TV review: Love and Marriage
This new ITV series began in a blaze of glory with a stellar cast and a promising premise – the Shirley Valentine-esque tale of a bored housewife embarking on a new life.
Pauline Paradise, played by Alison Steadman, walks out on her boring husband who seems oblivious to what's going on in her life, and her dependent children, all grown up and married with children of their own, but still reliant on her to help out with cash, catering and organising their lives.
She goes to stay with her free-spirit sister Rowan (Celia Imrie) and embarks on a relationship with a teacher who woos her with poetry and plenty of attention as her family try increasingly desperate attempts to persuade her to come back home.
Last night saw episode three of the show screened on ITV1. It started off with daft and financially embarrassed son Kevin (Stewart Wright), a fireman, attend a blaze in which an elderly woman has died.
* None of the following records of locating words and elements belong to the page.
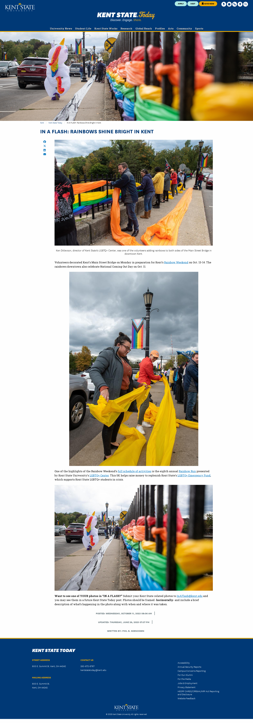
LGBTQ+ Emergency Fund (193, 475)
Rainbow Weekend (176, 262)
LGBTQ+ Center (99, 475)
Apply (181, 3)
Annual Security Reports (189, 666)
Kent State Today (126, 17)
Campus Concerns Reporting (192, 671)
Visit (192, 3)
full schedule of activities (134, 471)
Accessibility (184, 662)
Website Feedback (186, 698)
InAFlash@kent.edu (189, 596)
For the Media (184, 679)
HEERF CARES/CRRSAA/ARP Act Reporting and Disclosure (198, 692)
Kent (42, 122)
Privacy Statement (186, 687)
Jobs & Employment (187, 683)
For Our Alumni (185, 675)
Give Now (208, 3)
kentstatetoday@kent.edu (93, 670)
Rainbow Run (187, 471)
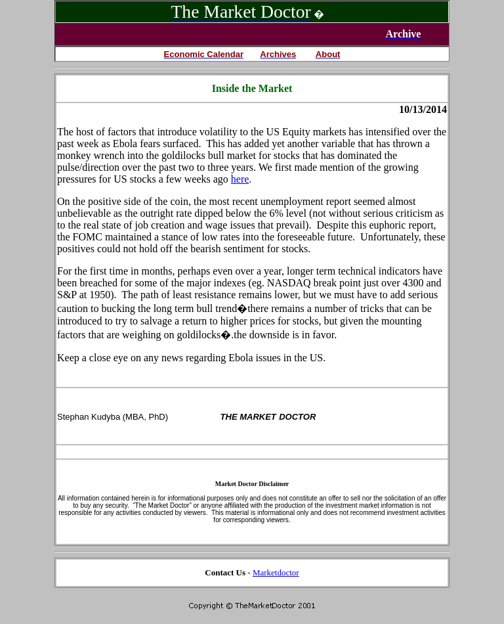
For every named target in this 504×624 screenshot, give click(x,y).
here (240, 179)
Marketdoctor (276, 572)
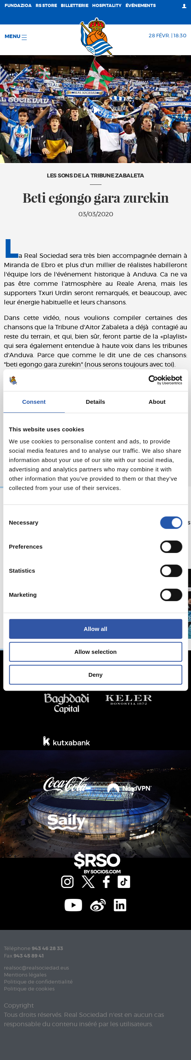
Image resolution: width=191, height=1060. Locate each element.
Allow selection (95, 651)
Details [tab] (95, 401)
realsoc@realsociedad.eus (36, 968)
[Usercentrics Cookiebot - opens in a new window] (148, 380)
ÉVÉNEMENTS (141, 5)
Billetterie (74, 5)
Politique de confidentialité (38, 982)
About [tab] (157, 401)
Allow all (95, 629)
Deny (95, 674)
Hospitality (107, 5)
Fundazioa (18, 5)
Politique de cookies (29, 989)
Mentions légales (25, 975)
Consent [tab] (34, 401)
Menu (16, 37)
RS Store (46, 5)
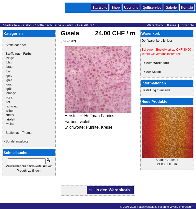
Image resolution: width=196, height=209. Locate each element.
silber (10, 111)
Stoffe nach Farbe (48, 25)
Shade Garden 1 (167, 160)
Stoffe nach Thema (18, 133)
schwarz (12, 106)
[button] (110, 190)
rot (8, 102)
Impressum (186, 206)
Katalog (25, 25)
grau (9, 84)
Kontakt (187, 7)
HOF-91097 (85, 25)
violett (69, 25)
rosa (9, 97)
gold (9, 80)
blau (9, 62)
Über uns (131, 7)
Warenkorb (155, 25)
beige (10, 58)
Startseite (99, 7)
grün (9, 89)
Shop (116, 7)
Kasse (171, 25)
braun (10, 67)
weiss (10, 124)
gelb (9, 76)
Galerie (171, 7)
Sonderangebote (17, 141)
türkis (10, 115)
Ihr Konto (187, 25)
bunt (9, 71)
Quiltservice (152, 7)
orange (11, 93)
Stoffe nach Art (16, 45)
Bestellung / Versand (156, 90)
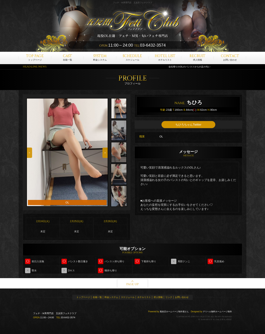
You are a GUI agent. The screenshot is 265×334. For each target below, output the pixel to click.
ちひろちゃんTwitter (188, 124)
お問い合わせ (230, 57)
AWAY (228, 319)
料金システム (100, 57)
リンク (168, 297)
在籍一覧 (67, 57)
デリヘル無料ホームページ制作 (217, 311)
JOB (221, 319)
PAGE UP (132, 284)
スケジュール (132, 57)
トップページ (35, 57)
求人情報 (197, 57)
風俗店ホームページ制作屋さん (174, 311)
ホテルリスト (165, 57)
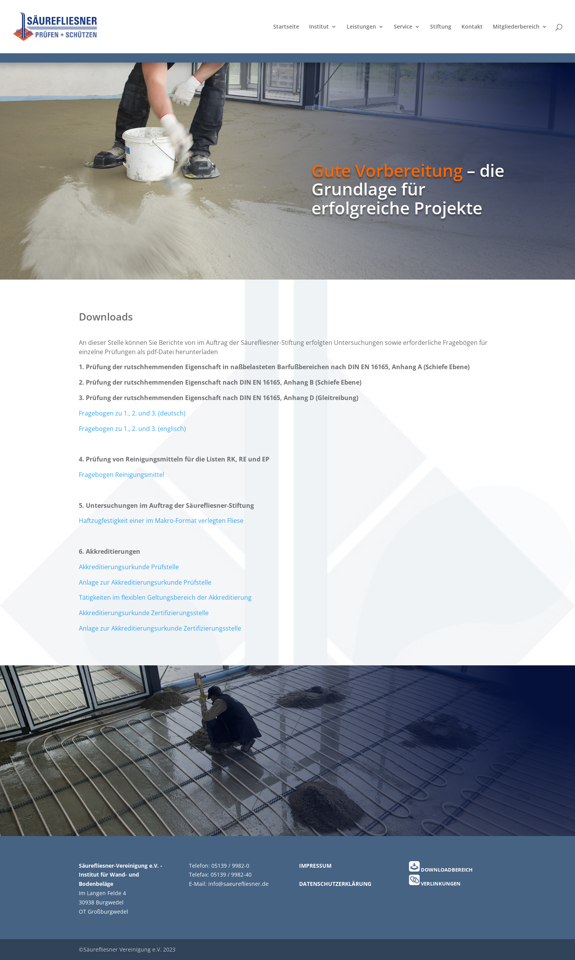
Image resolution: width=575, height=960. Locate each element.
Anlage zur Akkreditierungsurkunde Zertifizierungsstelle (160, 628)
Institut (319, 27)
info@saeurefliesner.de (238, 883)
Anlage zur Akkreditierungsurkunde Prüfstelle (145, 582)
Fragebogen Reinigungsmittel (121, 474)
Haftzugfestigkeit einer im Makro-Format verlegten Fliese (161, 520)
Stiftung (440, 27)
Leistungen (361, 27)
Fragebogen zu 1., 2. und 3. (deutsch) (132, 413)
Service (403, 27)
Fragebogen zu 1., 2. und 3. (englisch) (132, 428)
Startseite (286, 27)
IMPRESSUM (315, 865)
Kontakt (472, 27)
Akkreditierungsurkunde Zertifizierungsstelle (144, 613)
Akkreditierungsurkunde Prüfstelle (129, 567)
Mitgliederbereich (516, 27)
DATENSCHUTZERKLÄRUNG (335, 883)
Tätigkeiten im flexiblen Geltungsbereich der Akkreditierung (165, 597)
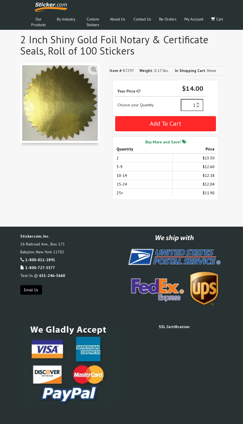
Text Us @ (42, 275)
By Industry (66, 19)
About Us (117, 19)
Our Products (38, 22)
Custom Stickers (92, 22)
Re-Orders (168, 19)
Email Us (31, 289)
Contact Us (142, 19)
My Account (193, 19)
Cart (217, 19)
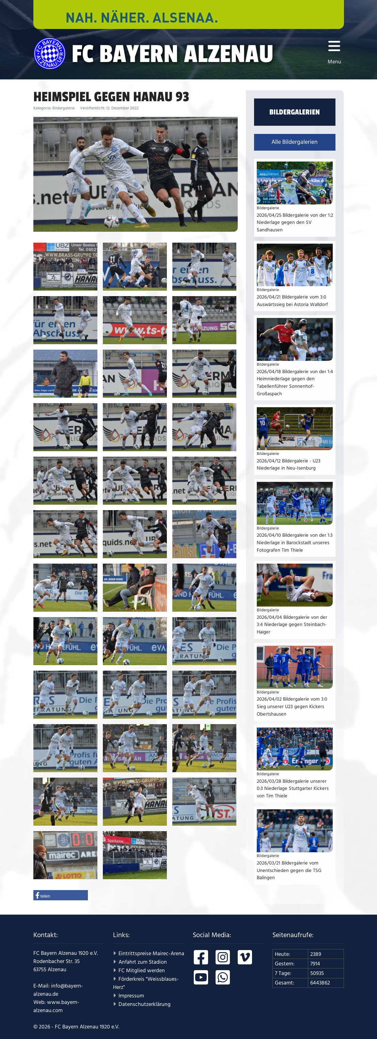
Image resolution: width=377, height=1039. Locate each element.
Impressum (131, 995)
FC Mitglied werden (142, 970)
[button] (60, 895)
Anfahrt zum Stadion (143, 962)
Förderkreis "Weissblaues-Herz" (146, 983)
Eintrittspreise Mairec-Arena (151, 953)
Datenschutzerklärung (145, 1004)
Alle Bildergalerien (294, 142)
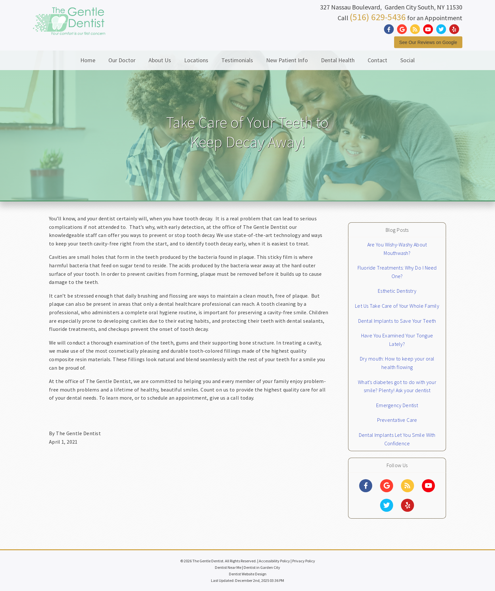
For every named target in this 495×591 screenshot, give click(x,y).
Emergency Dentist (397, 405)
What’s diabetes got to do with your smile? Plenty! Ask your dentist (397, 386)
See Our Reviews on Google (428, 42)
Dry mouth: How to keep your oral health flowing (397, 362)
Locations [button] (196, 60)
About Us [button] (160, 60)
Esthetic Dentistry (397, 291)
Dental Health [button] (338, 60)
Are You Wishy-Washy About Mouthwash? (397, 248)
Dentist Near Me (228, 567)
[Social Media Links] (365, 485)
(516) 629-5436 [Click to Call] (378, 16)
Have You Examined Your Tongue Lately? (397, 339)
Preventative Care (397, 420)
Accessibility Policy (274, 560)
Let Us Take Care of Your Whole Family (397, 306)
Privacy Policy (303, 560)
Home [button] (87, 60)
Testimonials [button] (237, 60)
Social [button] (407, 60)
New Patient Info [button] (287, 60)
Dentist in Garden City (262, 567)
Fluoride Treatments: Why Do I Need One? (397, 271)
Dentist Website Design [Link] (247, 573)
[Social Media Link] (390, 29)
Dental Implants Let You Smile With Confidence (397, 439)
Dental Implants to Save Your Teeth (397, 321)
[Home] (69, 27)
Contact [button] (377, 60)
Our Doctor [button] (122, 60)
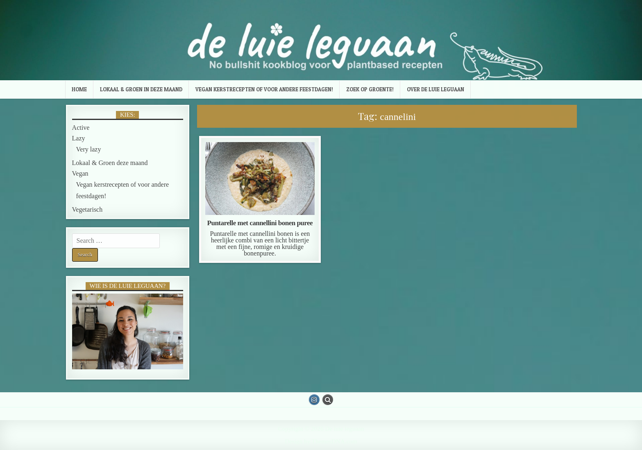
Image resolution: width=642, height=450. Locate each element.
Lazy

He notices there are no photographs around, and fearful that this may be what the future holds in store for his mother, he phones to tell her his father Ken (Duncan Preston) is ill and she has to come home.
Then he discovers a secret stash of cash and grabs a handful, certain he would never get found out. Of course, he does and the police turn up to arrest him as he prepares to host a Borat- themed party. They take him away dressed in a new suit, black wig and moustache.
Meanwhile, Ken has emerged from under the bonnet of his beloved car and is feigning illness in order to get Pauline to come home. His plan backfires when she refuses to rush to his side and when an ambulance is called he makes a miraculous recovery. Later he is injured for real when he somersaults off his grandchildren's trampoline over a hedge.
Meanwhile, as word gets round that irritatingly jovial Kev has been arrested, the family rally round and brother Martin (Graeme Hawley) turns up at the station in his party outfit, a green mankini.
The police and wife Sarah (Ashley Jensen) eventually see through Kev's lies and he admits taking the money as well as an earlier theft at the rugby club.
It all ends happily when he gets off with a caution and is welcomed back into the bosom of the family with open arms. After all, he was only taking the cash so his son could go on a rugby tour.
As the show progresses we see Rowan's granddaughter Scarlett finally track down her missing mother Emma and Pauline discovers her new man-friend is Coventry's answer to Casanova.
The family are all briefly reunited at the end during Kev's homecoming, but it's short-lived as Ken fails to persuade Pauline to return home, despite his now very real predicament of having to lie flat on the floor after the trampoline incident.
So, three shows in has this show lived up to the hype and expectations?
To be honest, not really. The script and plot is thin and predictable and the situations the family find themselves in are farcical, unrealistic, low on laughs and high on sentimentality. But there is some great acting hiding away here and the cast lift it into what is ultimately a watchable, gently humorous way to spend a Wednesday evening.
The technique of having the characters do pieces direct to camera worked in the first episode and was a useful way of discovering exactly who was who in the complicated family set-up and getting an insight into their characters.
But now we are in episode three it's not needed and serves no real purpose except to punctuate the plot and offer the writers an easy way to weave in some extra jokes. Fans of Sky 1's Modern Family will know this technique can be used to much greater effect.
Meanwhile, there are there three more episodes of Love and Marriage to come. They may serve to offer a mildly pleasant way to spend a Wednesday evening, but not if something more exciting comes along.